Año 1990, sola en casa, me voy a bañar. Mamá está trabajando y no tiene que venir. Qué bueno, un baño relajante y terapéutico. Enciendo la ducha, subo el calefón, me meto al baño. Golpean la puerta… del baño. ¿Cómo que golpean la puerta del baño? ¿Quién es? ¿Quién es? Bueno, ideas mías, si no hay nadie. Otra vez los golpes, fuertes y claros. Tres. Seguro es la vieja que salió más temprano del laburo, vino para casa y se está haciendo la graciosa. Termino, salgo de la ducha. Abro la puerta, no hay nadie. La casa está desierta. Llamo a mamá al trabajo: “Hola, mi amor, vuelvo a casa más tarde que lo de costumbre porque tengo dentista hoy, ¿todo bien?”.

(…)

Abuela, te juro que a veces, cuando me quedo a dormir en la pieza del fondo, de golpe se enciende la luz. Ella: “¿Otra vez tu hermano y vos viendo películas de terror? Déjense de pavadas y vayan a dormir. Dejá que la luz la apago yo”.

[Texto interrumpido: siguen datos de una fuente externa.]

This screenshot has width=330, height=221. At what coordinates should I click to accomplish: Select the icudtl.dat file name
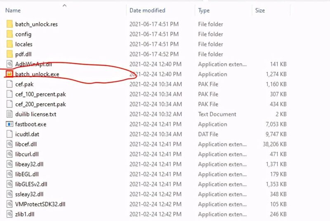[x=27, y=134]
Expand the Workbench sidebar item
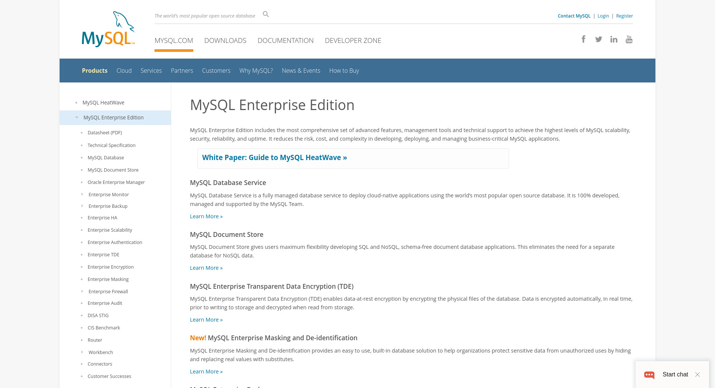715x388 pixels. [x=82, y=352]
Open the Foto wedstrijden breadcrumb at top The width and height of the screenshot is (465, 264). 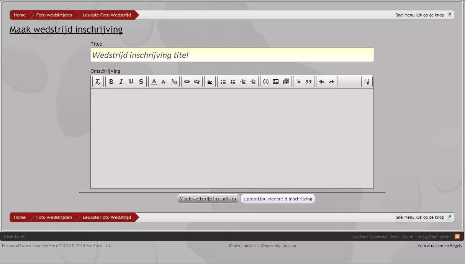pos(54,15)
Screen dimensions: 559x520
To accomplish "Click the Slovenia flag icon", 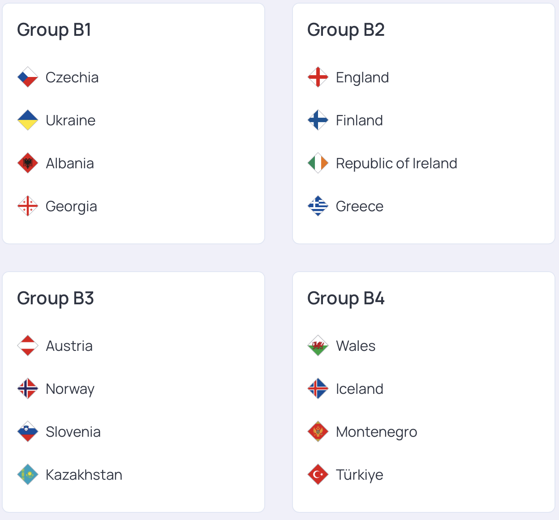I will pyautogui.click(x=28, y=432).
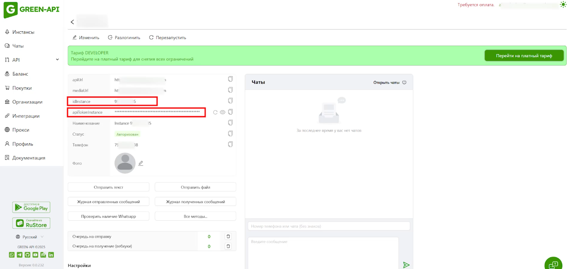
Task: Copy the apiUrl value
Action: 230,79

Dos de la mañana, la luz prendida, mi hermano dormido como un tronco en la cama de al lado. “Che, pelmazo, ¿vos encendiste la luz?” Él: “¿Qué querés, tarada, para qué me despertás? ¿No ves que mañana tengo prueba de lengua? No, no encendí nada, apagá la luz, querés”.
Me levanto, voy al cuarto de los abuelos, duermen tranquilamente. Tengo miedo, bastante. Abuela, la luz, otra vez. Ella: “Ay, nena, bueno, me quedo a dormir con ustedes en la pieza”. A las cuatro de la mañana me despertó la abuela: “¿Nena, vos encendiste la luz?".
Nota aclaratoria: todas estas historias son verídicas y han sido experimentadas en carne propia.